Love, who to none beloved to love again
Remits, seized me with wish to please, so strong,[1]
That, as thou see'st, yet, yet it doth remain.
Love to one death conducted us along,10
But Caina[2] waits for him our life who ended:"
These were the accents uttered by her tongue.—
Since I first listened to these Souls offended,
I bowed my visage, and so kept it till—
'What think'st thou?' said the bard;[3] when I unbended,
And recommenced: 'Alas! unto such ill
How many sweet thoughts, what strong ecstacies,
Led these their evil fortune to fulfill!'
And then I turned unto their side my eyes,
And said, 'Francesca, thy sad destinies20
Have made me sorrow till the tears arise.
But tell me, in the Season of sweet sighs,
By what and how thy Love to Passion rose,
So as his dim desires to recognize?'
Then she to me: 'The greatest of all woes
Is to remind us of our happy days[4][5]
In misery, and that thy teacher knows.
But if to learn our Passion's first root preys
Upon thy spirit with such Sympathy,

I will do even as he who weeps and says.[6][7]30
  1. ["The man's desire is for the woman; but the woman's desire is rarely other than for the desire of the man."—S. T. Coleridge, Table Talk, July 23, 1827.]
  2. [Caïna is the first belt of Cocytus, that is, circle ix. of the Inferno, in which fratricides and betrayers of their kindred are immersed up to the neck.]
  3. [Virgil.]
  4. Is to recall to mind our happy days.
    In misery, and this thy teacher knows.—[MS.]

  5. [The sentiment is derived from Boethius: "In omni adversitate fortunæ infelicissimum genus est infortunii, fuisse felicem."—De Consolat, Philos.
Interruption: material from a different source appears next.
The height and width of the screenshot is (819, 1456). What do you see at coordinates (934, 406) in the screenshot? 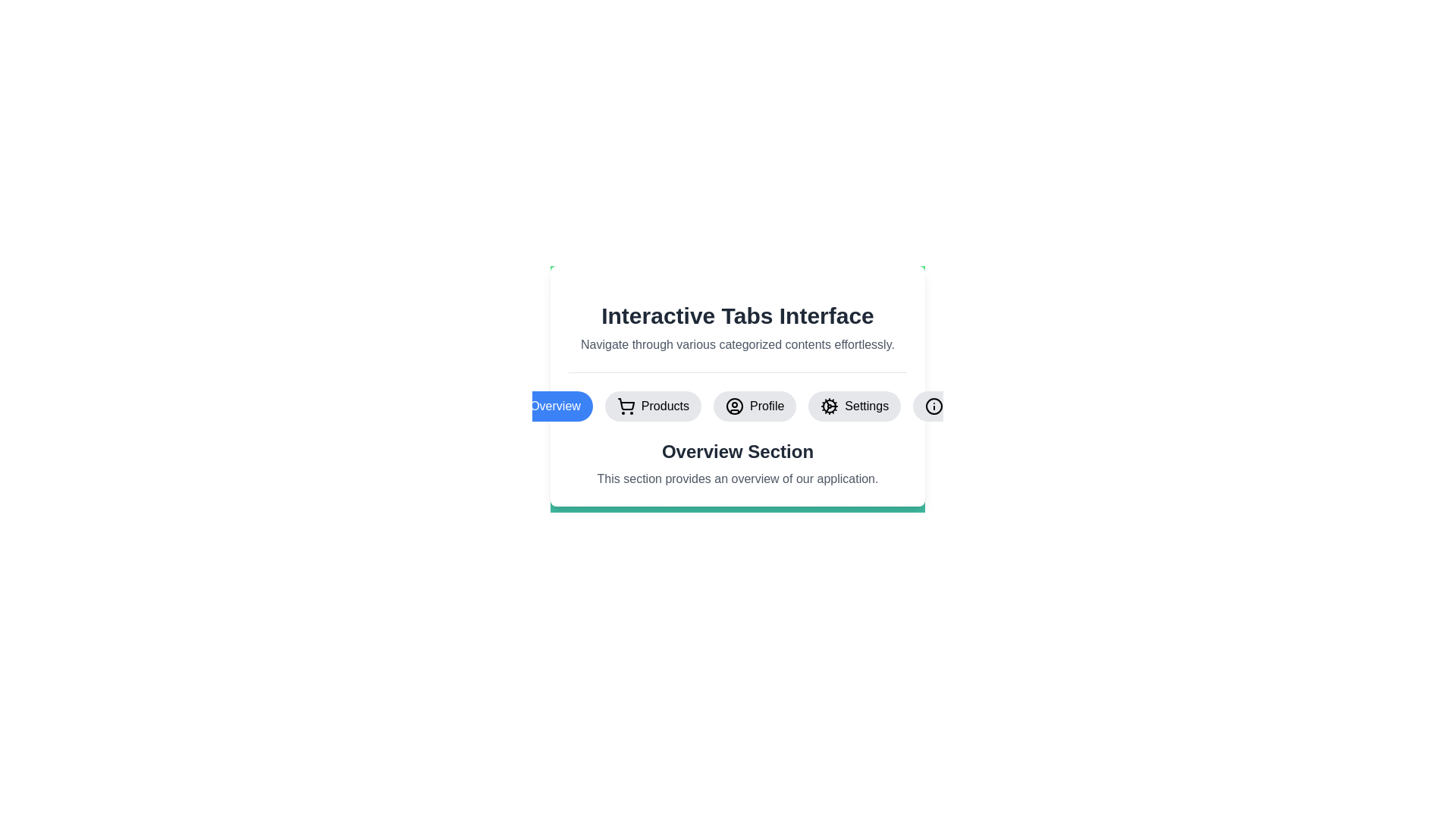
I see `the decorative Circle SVG graphical component located on the far right of the tabbed navigation interface` at bounding box center [934, 406].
Lib. II. Prosa 4. The earlier commentators (e.g. Venturi and Biagioli), relying on a passage in the Convito (ii. 16), assume that the "teacher" (line 27) is the author of the sentence, but later authorities point out that "mio dottore" can only apply to Virgil (v. 70), who then and there in the world of shades was suffering the bitter experience of having "known better days." Compare—

    "For of fortunes sharp adversitee
    The worst kinde of infortune is this,
    A man to have ben in prosperitee,
    And it remembren whan it passéd is."

    Troilus and Criseyde, Bk. III. stanza ccxxxiii. lines 1-4.

    "E perché rimembrare il ben perduto
    Fa più meschino lo stato presente."

    Fortiguerra's Ricciardetto, Canto XI. stanza Ixxxiii.

    Compare, too—

    "A sorrow's crown of sorrow is remembering happier things."
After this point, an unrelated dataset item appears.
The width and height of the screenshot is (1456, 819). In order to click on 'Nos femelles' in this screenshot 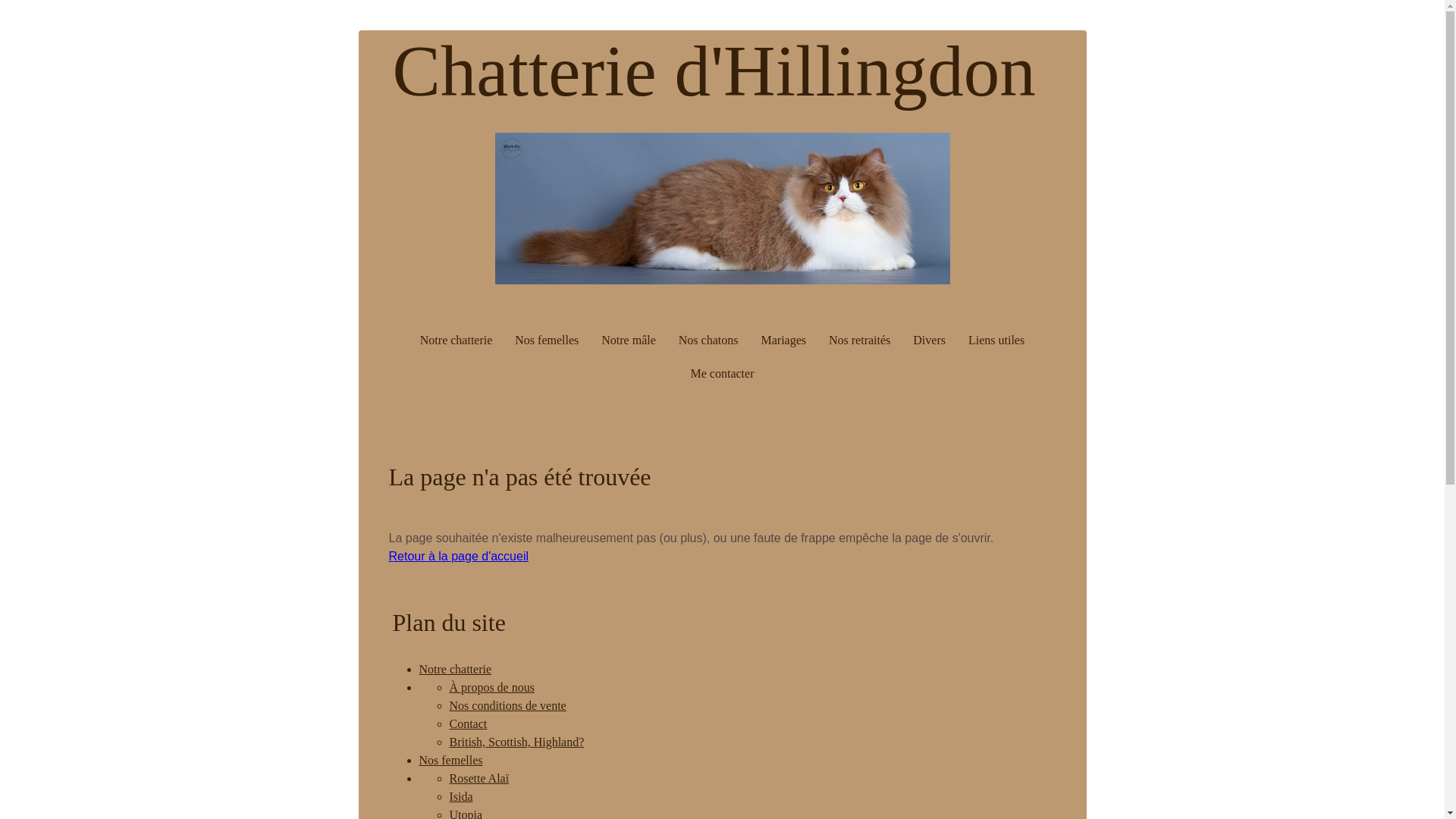, I will do `click(546, 339)`.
    Tennyson's Locksley Hall.]
  6. I will relate as he who weeps and says.—[MS.]
    (The sense is, I will do even as one who relates while weeping.)
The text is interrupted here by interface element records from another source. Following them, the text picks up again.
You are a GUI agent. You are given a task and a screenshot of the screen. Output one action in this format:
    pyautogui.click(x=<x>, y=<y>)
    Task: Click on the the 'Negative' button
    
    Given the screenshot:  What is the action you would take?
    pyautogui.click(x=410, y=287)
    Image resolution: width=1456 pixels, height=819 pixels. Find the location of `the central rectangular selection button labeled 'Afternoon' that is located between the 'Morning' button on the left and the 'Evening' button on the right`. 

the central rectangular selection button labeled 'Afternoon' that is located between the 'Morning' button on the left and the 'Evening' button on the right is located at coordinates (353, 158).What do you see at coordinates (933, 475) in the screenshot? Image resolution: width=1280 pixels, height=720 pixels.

  7. Byron affixed the following note to line 126 of the Italian: "In some of the editions it is 'dirò,' in others 'faro;'—an essential difference between 'saying' and 'doing' which I know not how to decide—Ask Foscolo—the damned editions drive me mad." In La Divina Commedia, Firenze, 1892. and the Opere de Dante, Oxford, 1897, the reading is faro.]